Menyambut Hari Pendidikan Nasional 2 Mei 2014

Author : Aries Musnandar | Saturday, May 03, 2014 09:35 WIB

(Guru bukanlah Buruh)

Oleh Aries Musnandar*
Sebagaimana biasanya Hari Buruh Nasional yang diperingati setiap tanggal 1 Mei 2014 oleh para buruh Indonesia, para guru dan pemerintah pun besok tanggal 2 Mei 2014 akan memperingati Hari Pendidikan Nasional. Berbicara tentang pendidikan di Indonesia tidak bisa dilepaskan dari peran dan peranan guru. Tanpa guru yang berkualitas tidak mungkin dihasilkan keluaran pendidikan yang diharapkan bangsa ini.

Secara sederhana tetapi cukup mendalam makna guru dapat dipahami dari singkatan kata guru itu sendiri yakni digugu dan ditiru. Ini berarti seorang guru adalah sosok teladan yang patut menjadi contoh bagi orang lain dalam hal ini murid atau peserta didik. Dalam konteks ini sangatlah naif jikalau masih ada pendapat bahwa tugas guru itu sekedar "tukang" yang hanya mentransfer ilmu pengetahuan dari dirinya dan atau buku teks kepada peserta didik. Hal ini dikarenakan konsep guru bagi bangsa Indonesia sangat jelas selalu terkait dengan keteladanan (perilaku atau budi pekerti agung) sebagaimana UU Sistem Pendidikan Nasional (SPN) nomor 20 tahun 2003 memfungsikan pendidikan nasional untuk mengembangkan kemampuan dan membentuk watak bangsa yang bermartabat dalam rangka mencerdaskan kehidupan bangsa, bertujuan untuk berkembangnya potensi peserta didik agar menjadi manusia yang beriman dan bertakwa kepada Tuhan Yang Maha Esa, berakhlak mulia, sehat berilmu, , cakap, kreatif, mandiri, dan menjadi warga negara yang demokratis serta bertanggung jawab (Bab 2 pasal 3 UU SPN no 20/2003). Dengan demikian kerja-kerja guru bukan hanya kerja akademik semata yang berfokus pada otak melainkan juga kerja-kerja non akademik yang menumbuhkembangkan watak sebagai sinergitas antara daya akal dan kekuatan hati (qolbu). Jika kita cermati secara seksama ternyata memang UU SPN kita itu memiliki tujuan akhir mulia membangun watak peserta didik. Dalam kajian teori perubahan perilaku peserta didik bisa dibentuk melalui kekuatan otak dan qolbu. Namum persoalan yang muncul di lapangan adalah apa yang telah dilakukan para guru untuk menyiapkan watak peserta didik dalam membangun karakter bangsa (the national character building)?.

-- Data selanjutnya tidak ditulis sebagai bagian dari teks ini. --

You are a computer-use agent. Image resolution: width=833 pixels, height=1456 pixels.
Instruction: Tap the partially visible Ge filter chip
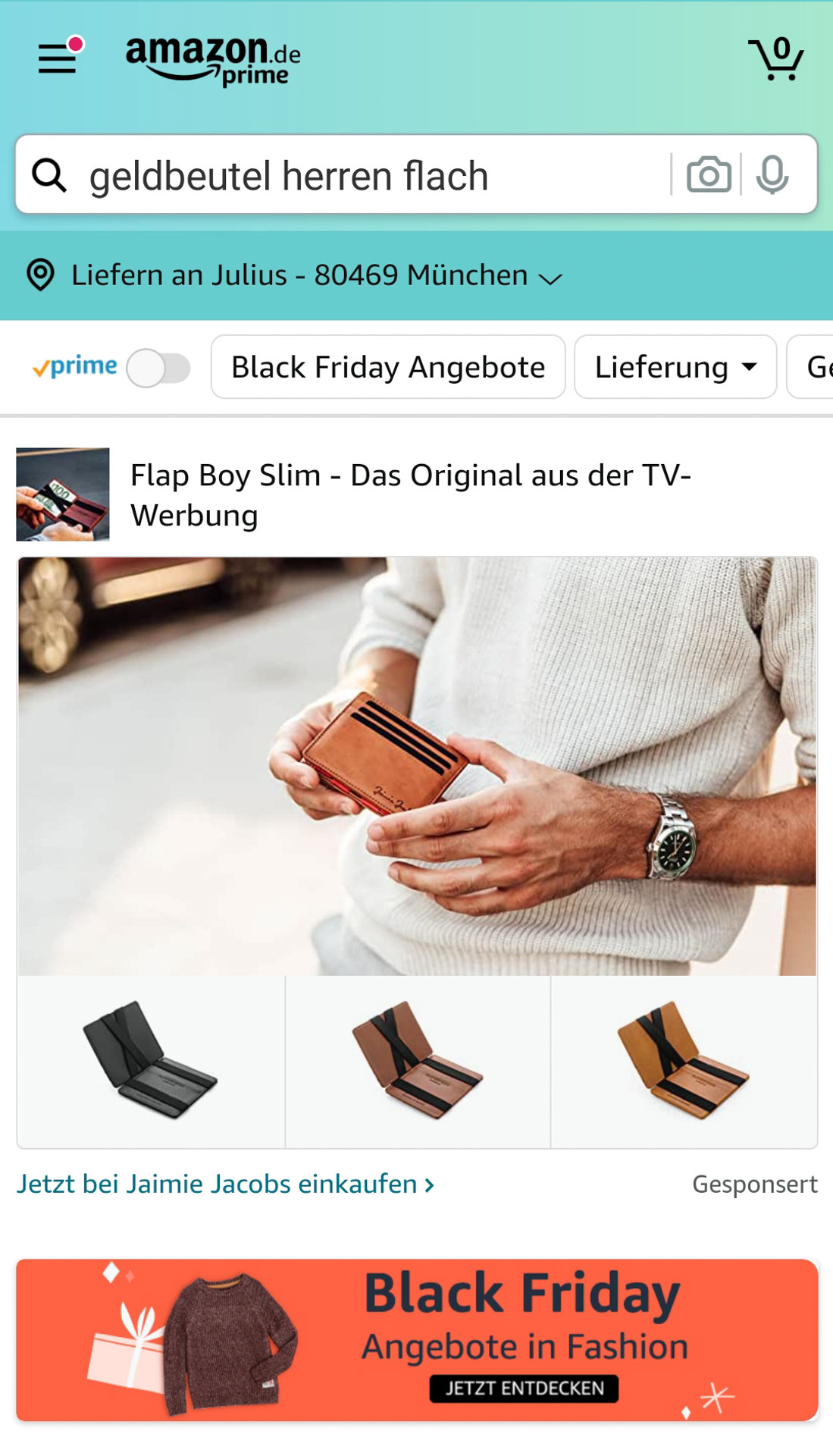click(810, 367)
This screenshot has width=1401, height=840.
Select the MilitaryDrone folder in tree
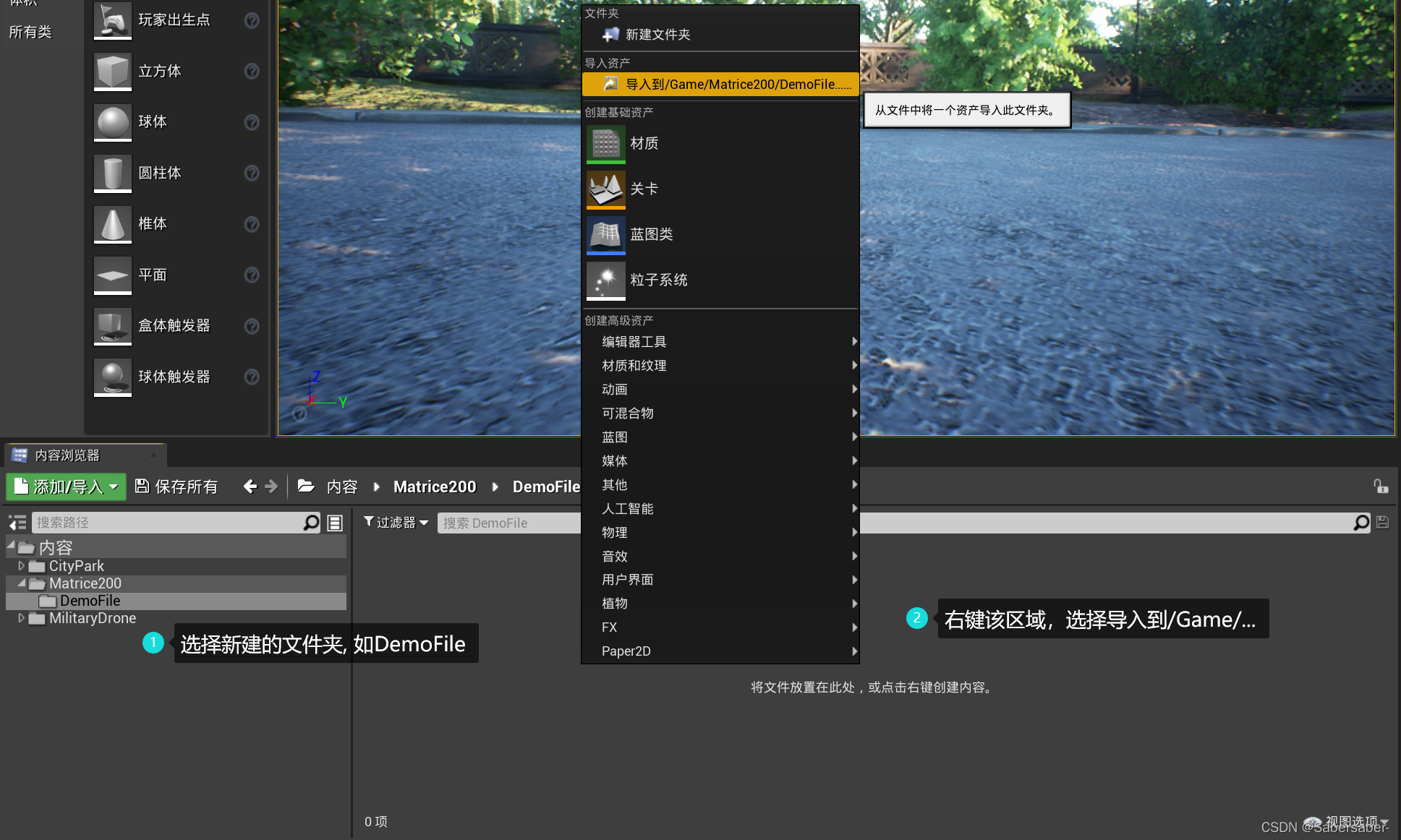(92, 618)

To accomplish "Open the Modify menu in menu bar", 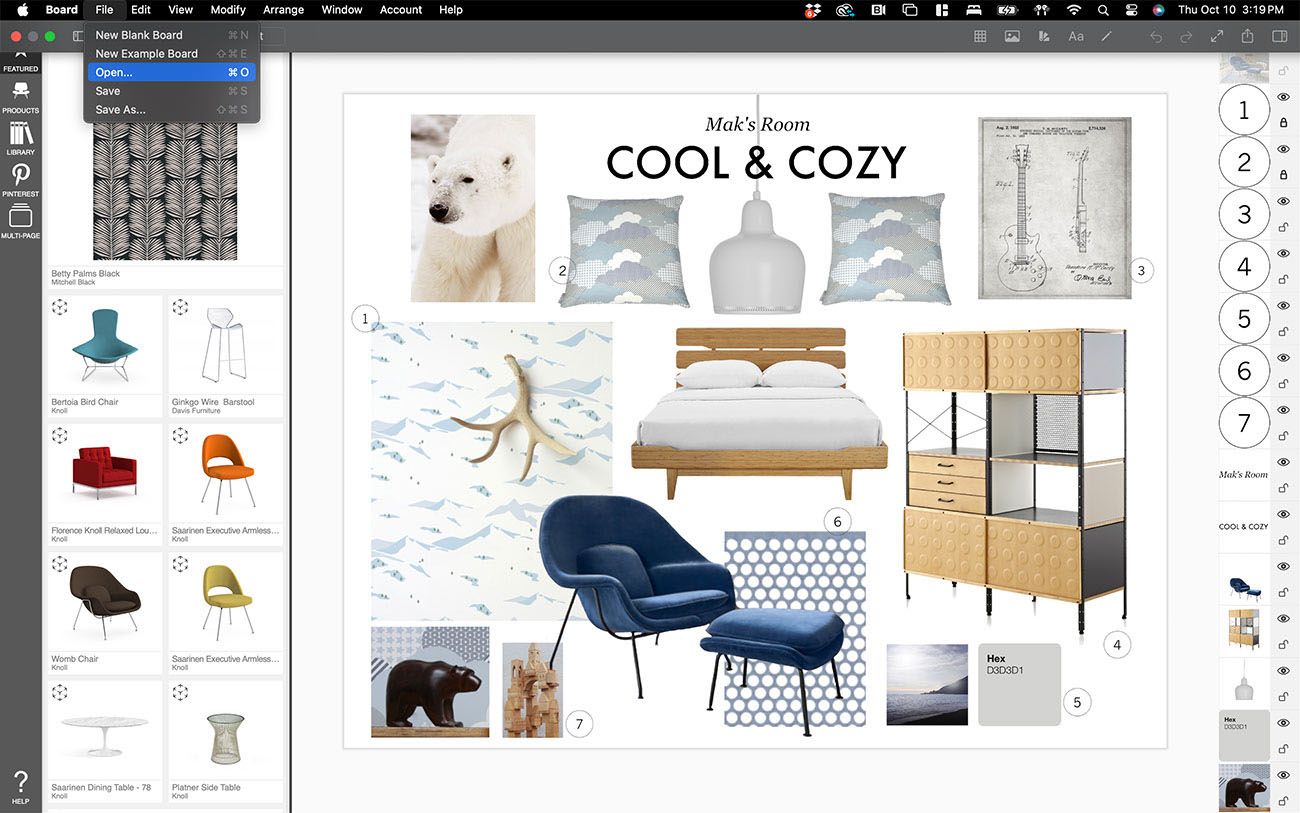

Ironisnya, guru acapkali dipandang layaknya pekerja atau buruh. Pandangan keliru ini bahkan dilakukan juga oleh pemangku kebijakan pendidikan yang seharusnya mengenal dengan baik secara ilmu pendidikan tentang hakekat tugas dan fungsi guru. Ambil satu contoh saja tentang kebijakan untuk menambah jam mengajar guru dari 24 jam per minggu menjadi 27,5 jam yang mengindikasikan pemahaman terbatas mereka tentang hakekat tugas guru yang profesional. Kerja guru seolah diidentikkan dengan kerja buruh dan pegawai birokrasi yang wajib berada di kantor 8 jam seharinya.

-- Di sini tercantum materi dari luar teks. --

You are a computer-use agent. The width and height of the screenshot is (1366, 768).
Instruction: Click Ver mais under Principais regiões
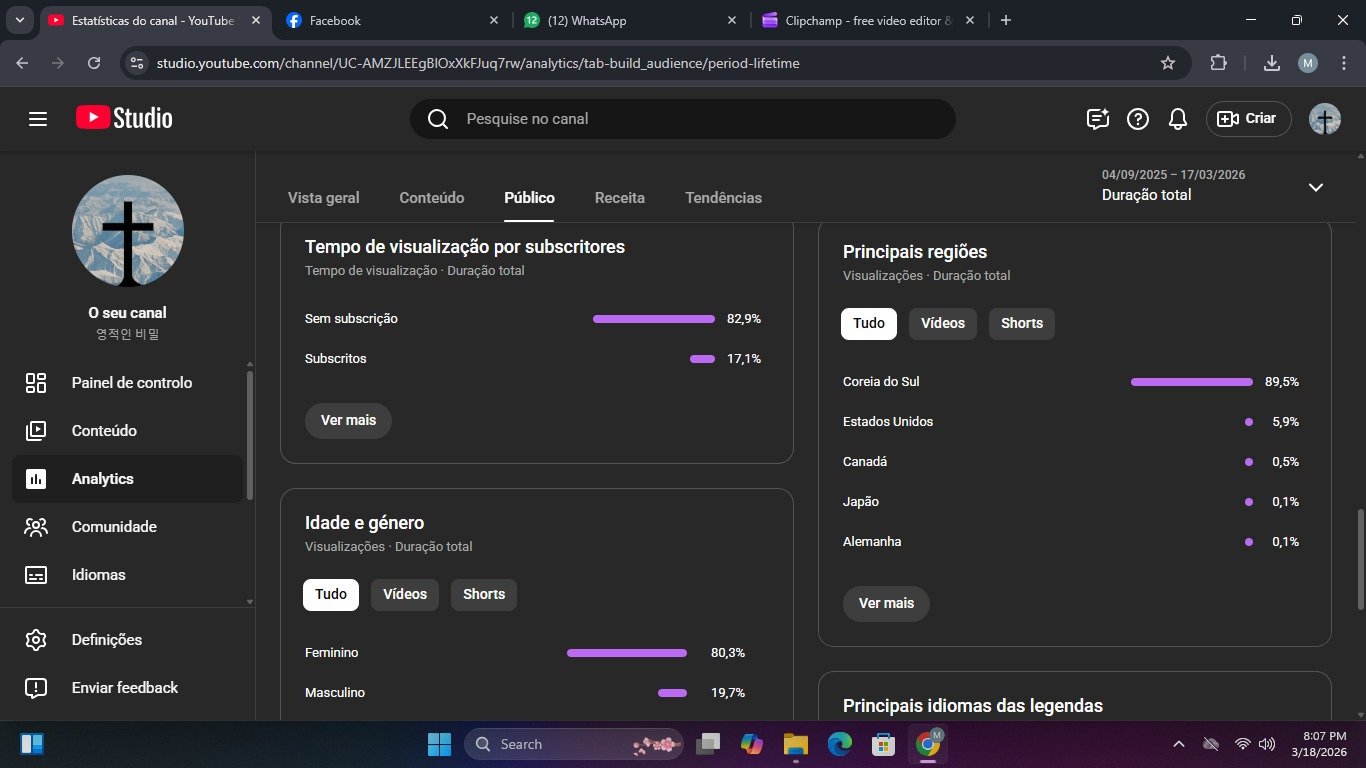click(886, 603)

Perlu diketahui, jenis pekerjaan dan tugas buruh atau mereka yang bekerja di pabrik, kantor atau perusahaan (dunia bisnis dan industri) bersifat 'monoton', rutin dan datar. Sedangkan tugas guru berbeda. Pekerjaan guru bukan hal yang ringan dan mudah dibandingkan dengan kerja buruh atau pegawai kantor meski tentu saja mereka (guru dan buruh) sama-sama harus memiliki keahlian tertentu dalam melaksanakan pekerjaannya. Sesungguhnya dalam kajian ilmu pendidikan yang benar kegiatan guru sejatinya tidak cukup hanya di sekolah tetapi ia seharusnya melakukan pula aktivitas sebelum dan setelah mengajar. Bukankah seorang guru yang baik akan melakukan sederetan aktivitas sebelum ketika dan sesudah mengajar terkait apa yang diajarkan di kelas? Sebut saja misalnya guru mesti melakukan persiapan khusus dan terencana (RPP) sebelum mengajar? Belum lagi saat mengajar guru dituntut berkreatifitas untuk mengembangkan pengajaran agar lebih "hidup" dan bermakna bagi anak didiknya yang menurut konsep pendidikan mereka memiliki karakteristik unik (individual differences). Guru juga harus memikirkan tugas-tugas untuk anak didik, menguji dan mengoreksi ujian, pekerjaan rumah dan lainnya. Betapa berat sejatinya beban dan tugas guru yang hasil pekerjaannya itu sangat vital dan penting bagi pembangunan bangsa kedepan.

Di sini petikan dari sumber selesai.